It was a sight to behold. As I walked through the gates of Fieldays at Mystery Creek last week, two dozen John Deere tractors formed a gleaming wall of green steel. It was the second reminder of how big and rich an industry farming is.
The first was the carpark. The surrounding fields teemed with thousands of visitor vehicles. It felt like I was making my way into a sold-out U2 concert.
With "e-farming" banners jumping out from all sides, I rubbed shoulders with surprisingly well-dressed farmers, listened in on their mobile phone calls and watched as they drooled over an automated milking setup that can milk the entire herd with the push of a few buttons.
I found out that farmers are fast adopters of new technology, but that they're tight-fisted. They will open their cheque books only if they can can spot a return.
The "e" focus of Fieldays this year comes during an interesting period. Farmers, relatively speaking, are facing hard times. Last year, Fonterra paid a creamy $5.30 a kilogram of milk solids.
Slumping commodity prices and the strength of the Kiwi dollar have slimmed down the payout to $3.60 a kilogram. The difference is at least hundreds of millions of dollars. As with any sector battening down the hatches - and the IT and telecoms sector is a prime example - capital spending is usually the first area of the balance sheet to take a cut.
So where does that leave companies such as Telecom, Broadcast Communications, Airspan, Walker Wireless, Vodafone and TelstraClear, who are all in some capacity eyeing up the business opportunities in rural New Zealand?
It leaves them with a harder story to sell to farmers. But it also gives them a platform to deliver the message of broadband creating productivity gains.
As TelstraClear points out in its latest submissions to the Commerce Commission pitching the benefits of unbundling Telecom's last mile copper network, online applications are making farmers more productive.
The telco points to an OECD report from last December which notes that "the New Zealand dairy industry is reported to have identified productivity gains in the order of US$140 million through the use of applications and tools made available to farmers over the internet".
We're talking about things like electronic pasture rotation plans, instant access to milk yield information and on-tap info from Fencepost.com
All those gains on offer while most farmers are chugging away on dial-up.
Farmers will buy wireless antennas and sign up to monthly gigabyte download limits only if they think it will buy them even greater productivity gains.
If they buy into Telecom's story, they will have to be prepared to pay a bit more than city dwellers.
It's costing more to reach the farmers, by the pure nature of the terrain that has to be covered and the absence of economies of scale in the backblocks, so maybe some premium, perhaps 30 per cent, is reasonable. But it has yet to be seen whether farmers will pay the premium in sufficient numbers to make the idea of a "FonterraNet" deal with Telecom work.
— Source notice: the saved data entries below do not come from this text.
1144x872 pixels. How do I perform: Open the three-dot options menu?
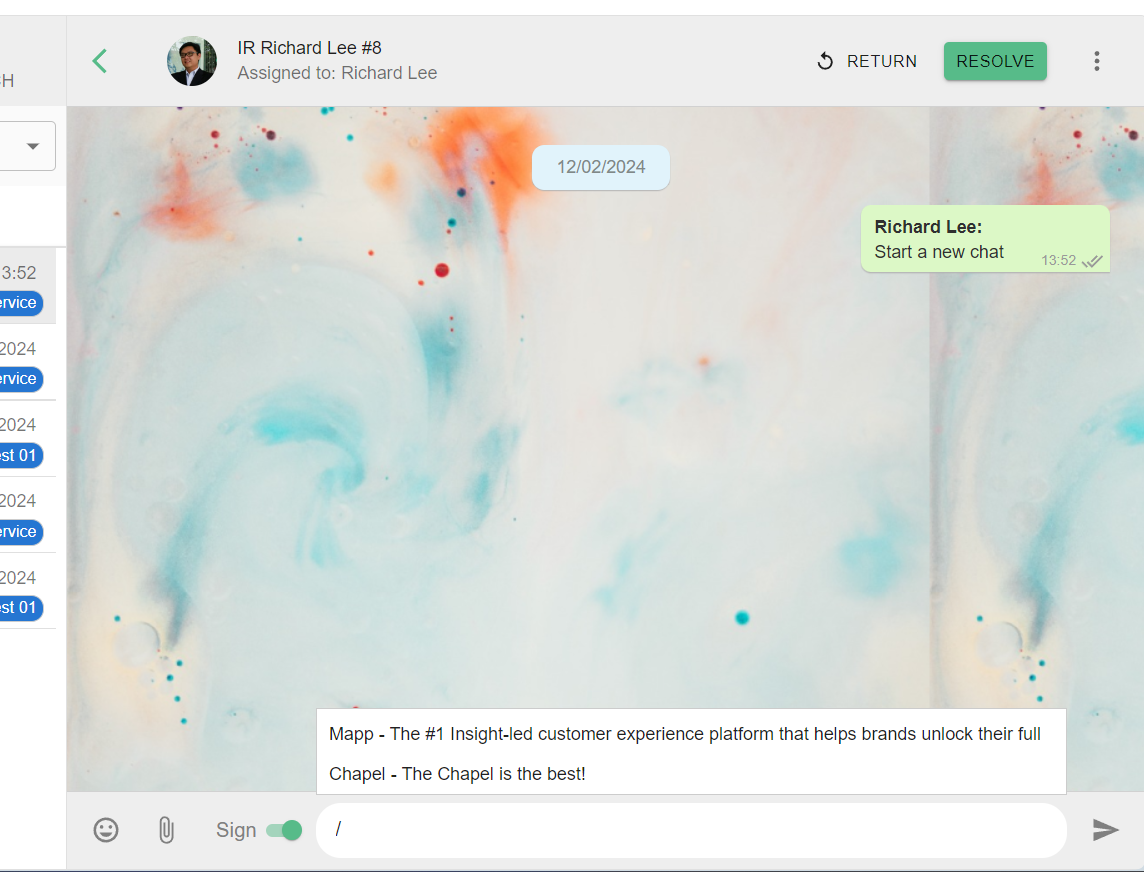click(x=1097, y=61)
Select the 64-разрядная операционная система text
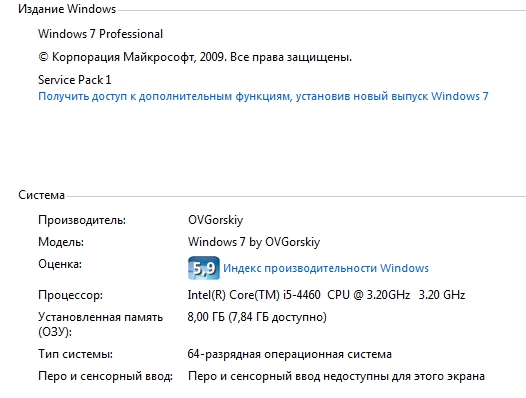The height and width of the screenshot is (398, 526). point(290,354)
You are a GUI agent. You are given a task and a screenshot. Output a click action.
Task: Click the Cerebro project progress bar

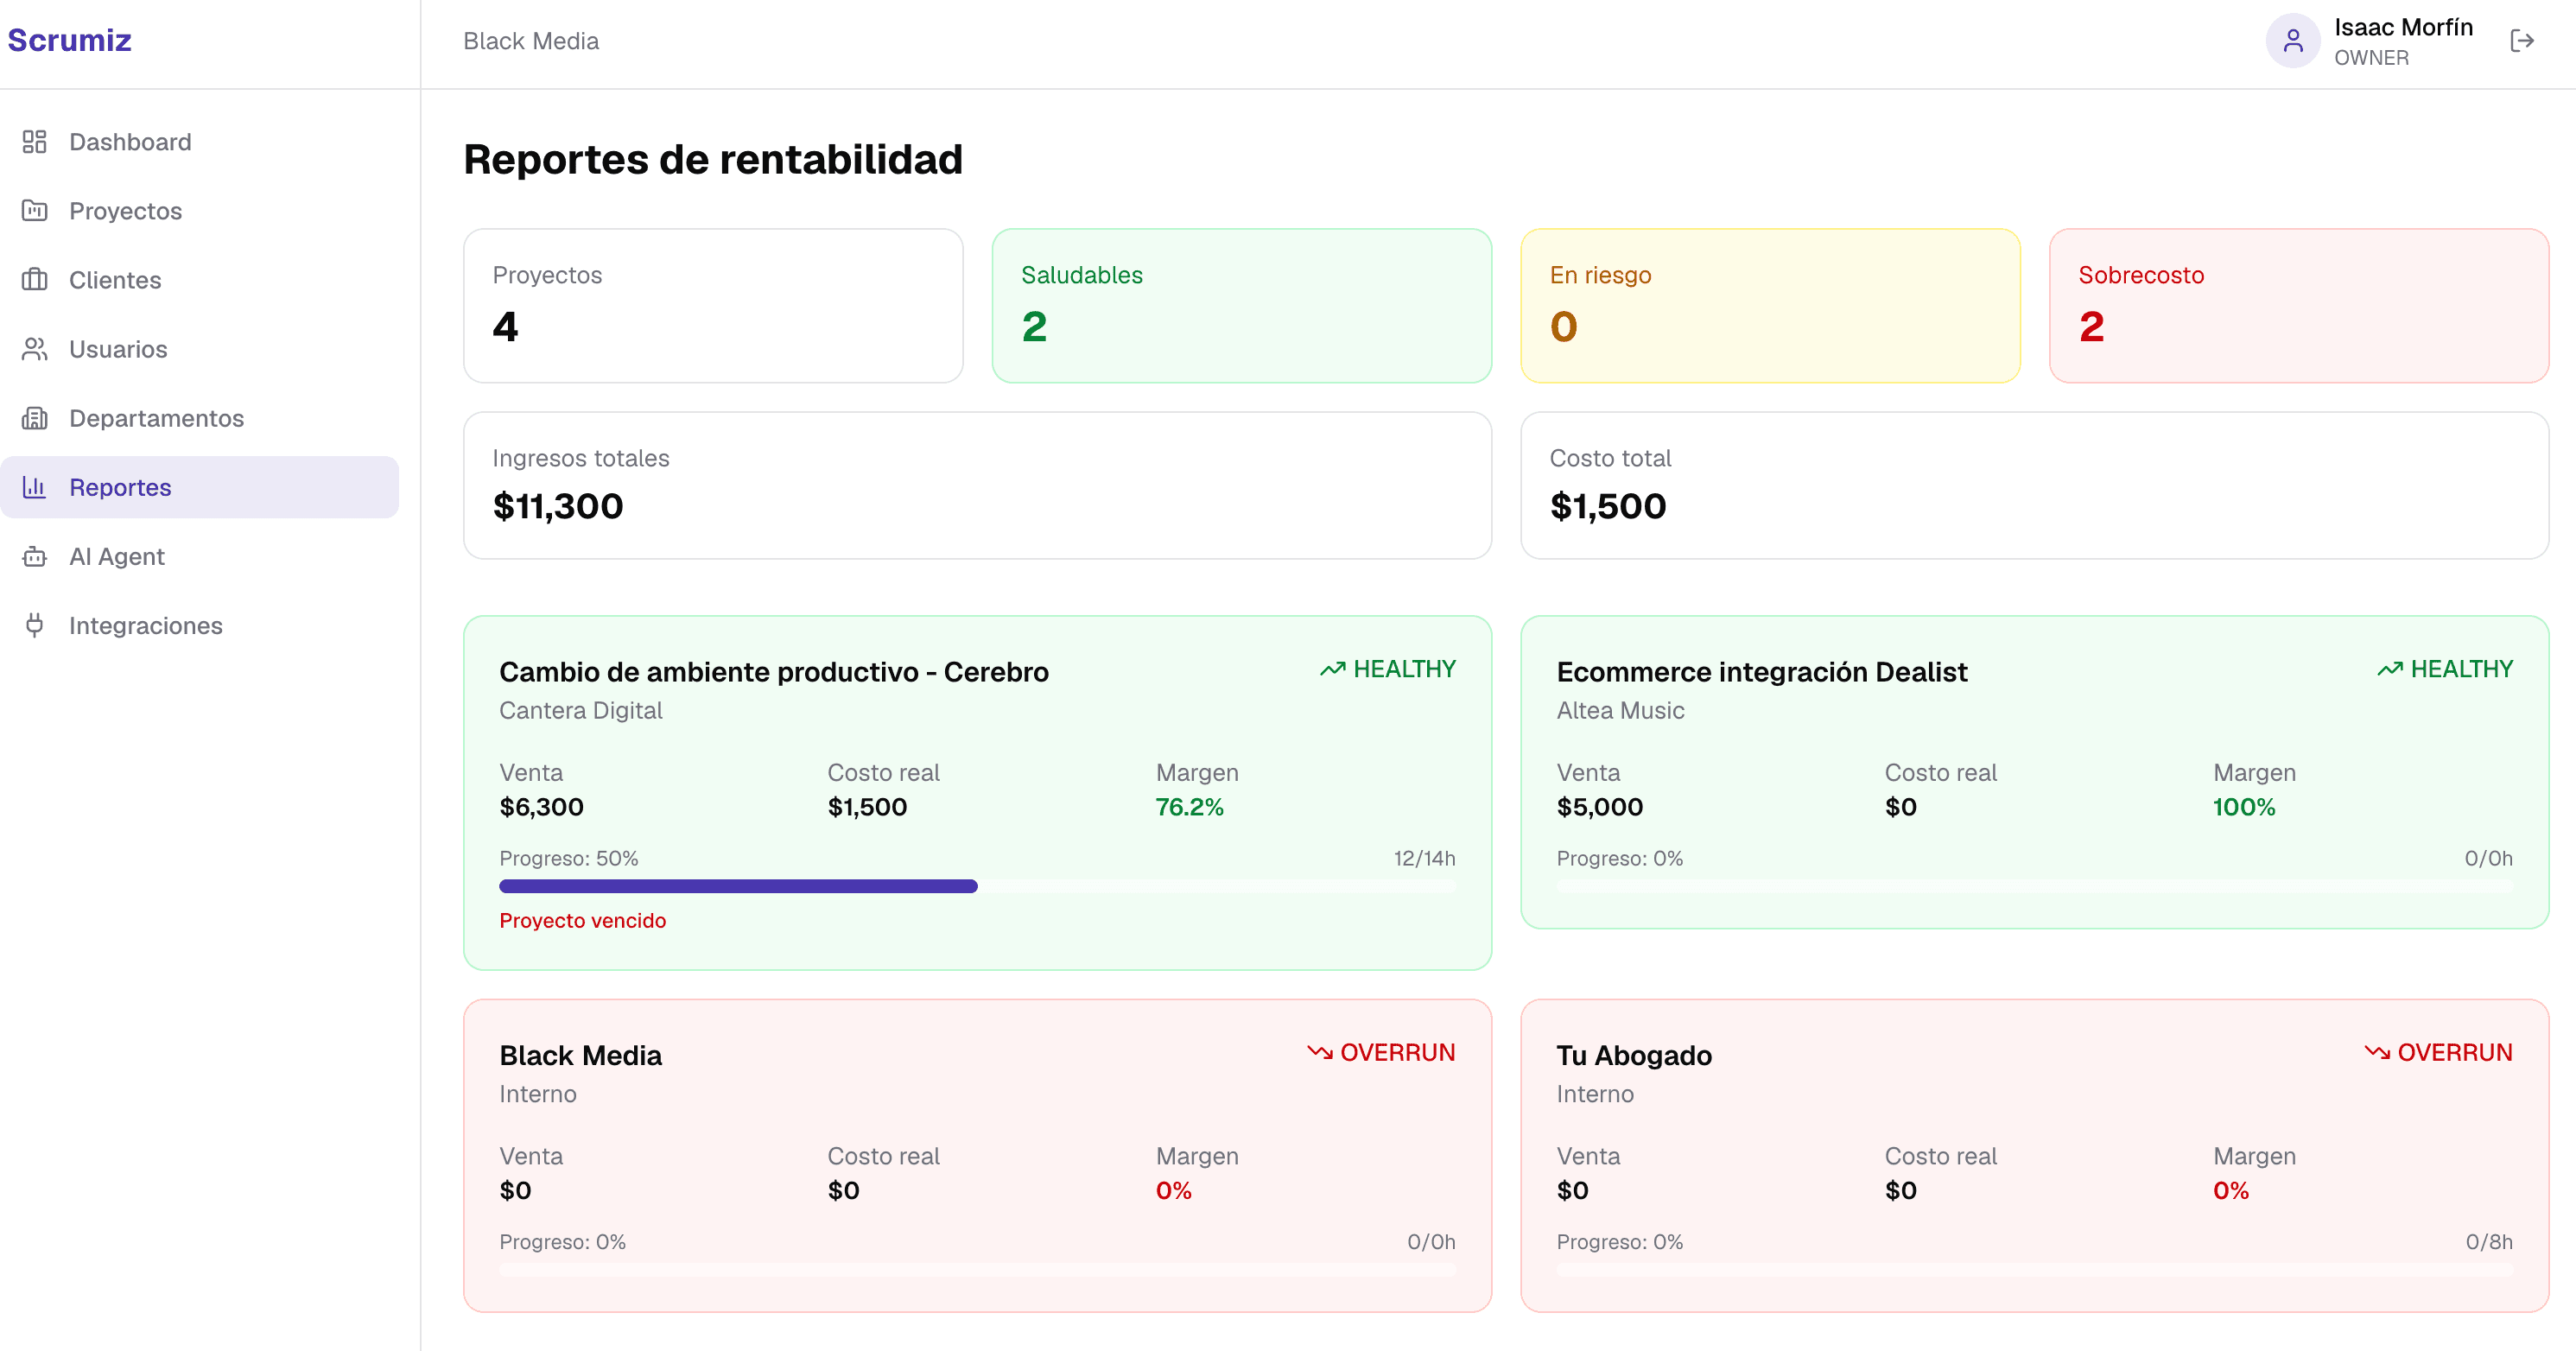977,886
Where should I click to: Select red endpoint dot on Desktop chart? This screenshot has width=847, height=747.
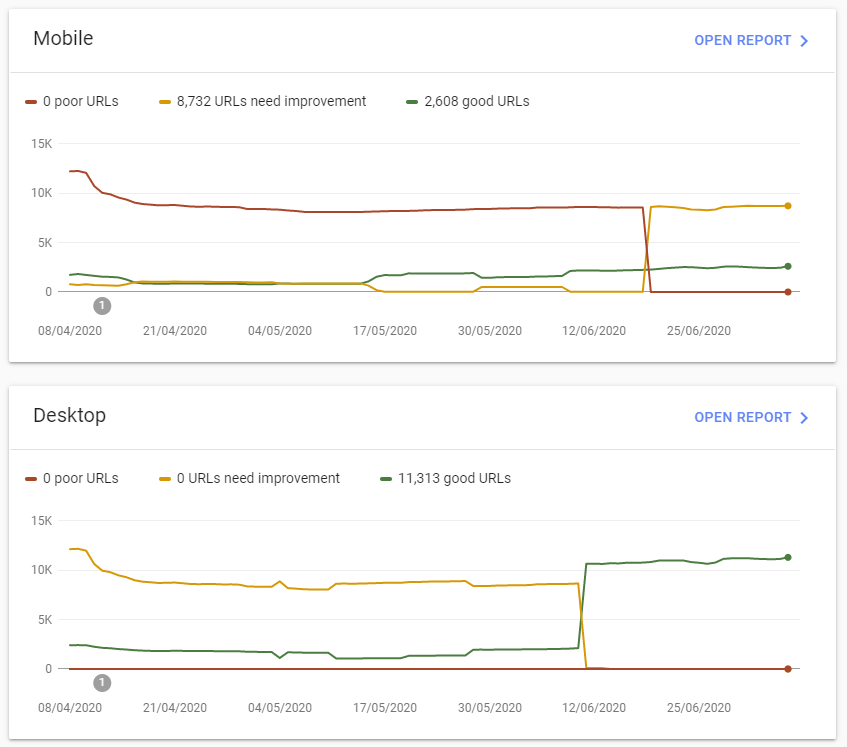click(x=788, y=669)
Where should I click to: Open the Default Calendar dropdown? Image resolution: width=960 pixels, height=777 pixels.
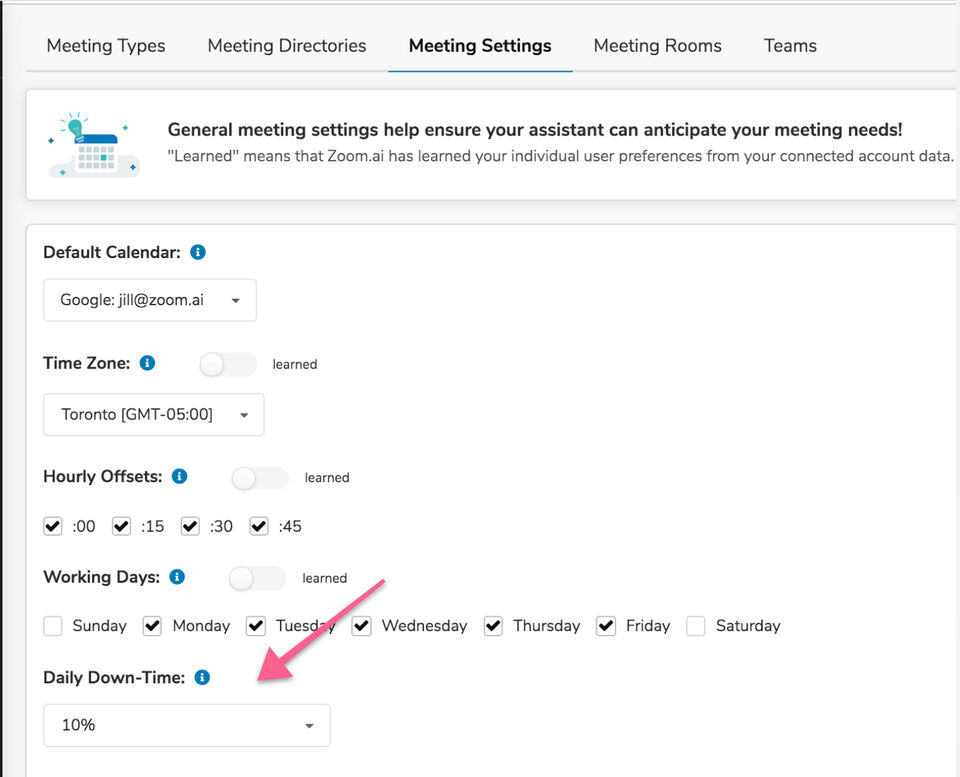[150, 300]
The satellite broadband option that will cover the most inaccessible rural areas is ludicrously expensive, which will make a community/farmer element of Project Probe's "region 15" difficult to nail down. Rocom has an offer on the market with set-up costs of $9000. Optus is flogging a similarly priced service. Even with several farmers sharing one connection, that's still expensive.
The present reality is that Telecom has an obligation to provide 14.4Kbps internet access to 90 per cent of the country and 9.6Kbps to 95 per cent of the country, as part of the legislated Kiwi Share agreement. In some areas it is arguable whether Telecom is meeting its obligations. Line quality in many spots is patchy.
The problem is that it is hard to tell whether this is Telecom's scratchy network or electric fences and farm machinery causing electronic interference with the signals carried over the copper lines. Even the blast of a mobile phone can knock out a dial-up internet connection if it is close enough to the incoming line.
So the network providers have a big job to do in educating the farmers on the worth in moving off dial-up and paying the premium.
Hence Telecom's reinvention of the technology shed that sat out the America's Cup at the Viaduct Harbour and attempted to convince hundreds of thousands of visitors, with some success, that Telecom is in fact an innovative company.
The shed no longer took the shape of a giant huhu grub, but the foot traffic through it at Fieldays was constant.
"Are Jetstream and broadband the same thing?", asked one farmer clutching a FonterraNet "expression of interest" form. The message is sort of getting through.
And the Government is weighing in with its own rural push. Communications Minister Paul Swain won the prize for cheesiest gimmick when he opened Fieldays with the click of a huge computer mouse. That started a video presentation on "New Zealand's biggest computer screen", watched by a mob of Swanndri-clad farmers.
In reality it may not be cold, hard economics that decide the rate of broadband take-up among farmers, but family issues.
Despite the number of bachelor farmers floating around, most farmers are family men. Families run farms.
The kids are teaching their farmer parents how to access the internet to correspond with the dairy company or access information.
Older farmers are learning through the likes of Senior Net. Kids who travel an hour to and from school each day are needing to be able to access learning materials online outside of school. It is the worry that their kids will slip behind that compels farmers to listen to the broadband story.